The following sources are ingested into the published master library (v0.0.5):

Source Materials Wavelength Range Spectra
USGS Spectral Library Version 7 Minerals, rocks, soils, vegetation, water, man-made 0.2 -- 200 um ~2,500
ECOSTRESS Spectral Library Minerals, rocks, soils, vegetation, man-made, meteorites 0.35 -- 15.4 um ~3,400
EcoSIS Vegetation, canopy, soil, water, urban materials (curated subset) 350 -- 2500 nm ~17,000

Total: ~22,900 spectra across 3 source libraries.

Planned for Future Releases

The following sources have loaders implemented but require manual data placement and are not yet bundled in releases:

Source Materials Wavelength Range Spectra
RELAB Spectral Database Minerals, meteorites, lunar samples 0.3 -- 26 um ~3,000
ASU Thermal Emission Spectral Library Rock-forming minerals (thermal IR) 5 -- 45 um (2000 -- 220 cm-1) ~800
Bishop Spectral Library Carbonates, hydrated minerals, phyllosilicates 0.3 -- 25 um ~500

See docs/adding-sources.md for guidance on integrating additional libraries.

Quick Start

Use the Web Viewer (no installation required)

The fastest way to explore OpenSpecLib is the browser-based viewer:

Open the OpenSpecLib Viewer

Search, filter, plot, and export spectra directly in your browser. The viewer runs entirely client-side via DuckDB-WASM — no server required, no account needed.
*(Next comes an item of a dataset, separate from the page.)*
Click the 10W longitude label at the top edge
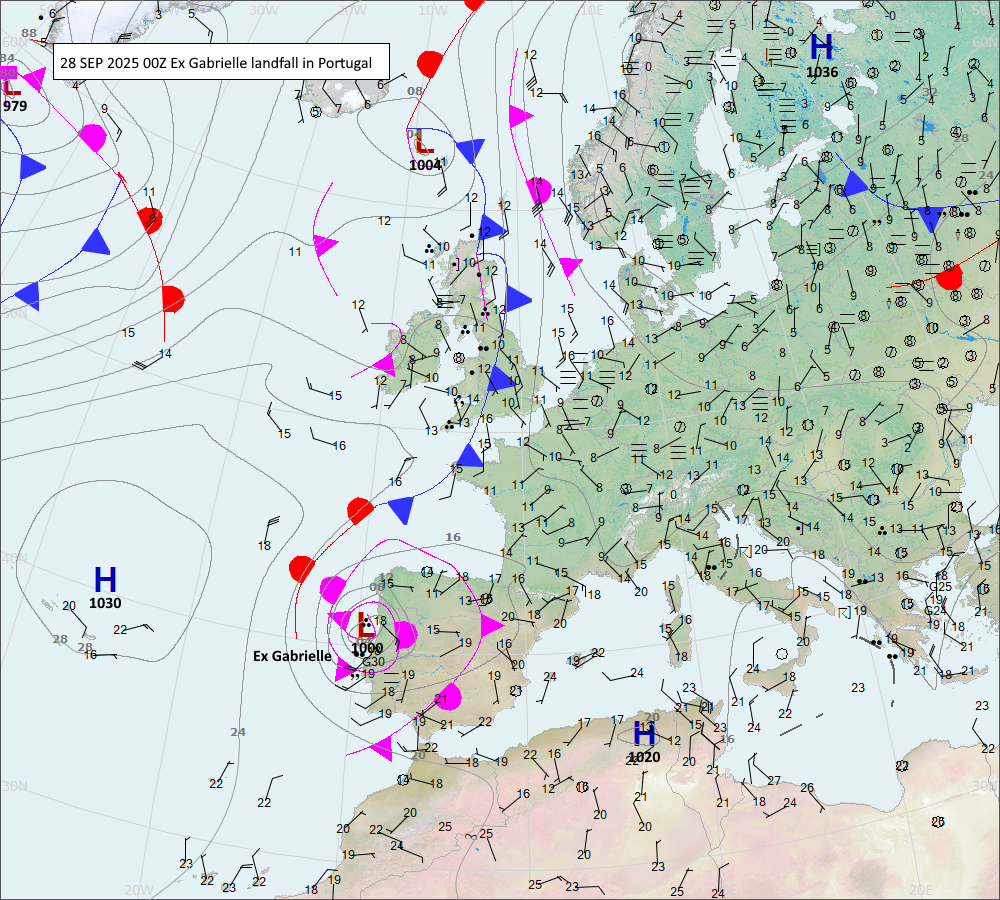1000x900 pixels. click(432, 9)
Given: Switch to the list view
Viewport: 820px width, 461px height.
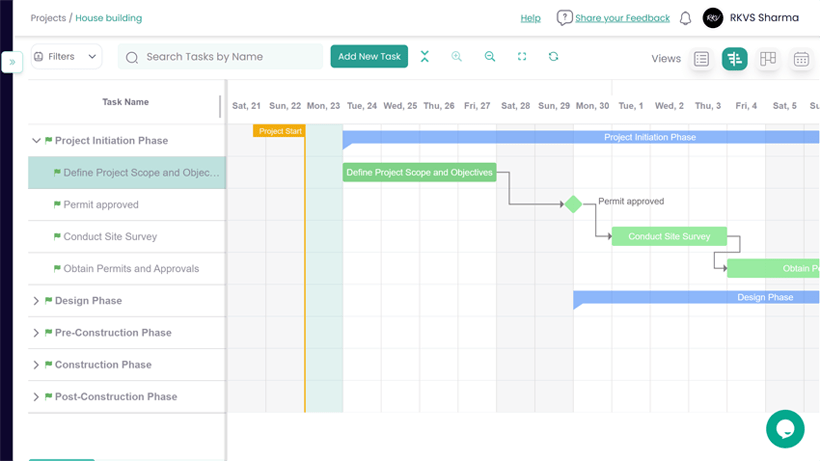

Features:

  • Full-text search across ~22,900 spectra from 3 source libraries
  • Filter by material category, source library, measurement technique, and wavelength range
  • Plot individual spectra or build a custom library
  • Simulate satellite-sensor downsampling (Sentinel-2, Landsat, WorldView-3, SuperDove, Wyvern, EnMAP, PRISMA, Tanager)
  • Export to CSV or ENVI .sli/.hdr format

Download a Release

For programmatic use, download the latest release from GitHub Releases:

import json
import pyarrow.parquet as pq

# Load the catalog (JSON; metadata index, no spectral arrays)
with open("catalog.json") as f:
    catalog = json.load(f)

print(f"Total spectra: {catalog['statistics']['total_spectra']}")
print(f"Sources: {list(catalog['sources'].keys())}")

# Find all olivine spectra
olivine = [s for s in catalog["spectra"] if "olivine" in s["name"].lower()]
print(f"Found {len(olivine)} olivine spectra")

# Per-source Parquet files — load the one the catalog points at and find the row
table = pq.read_table(olivine[0]["chunk_file"])
mask = [row_id == olivine[0]["id"] for row_id in table.column("id").to_pylist()]
row = table.filter(mask).to_pylist()[0]
print(f"Wavelengths: {row['spectral_data.wavelengths'][:5]}...")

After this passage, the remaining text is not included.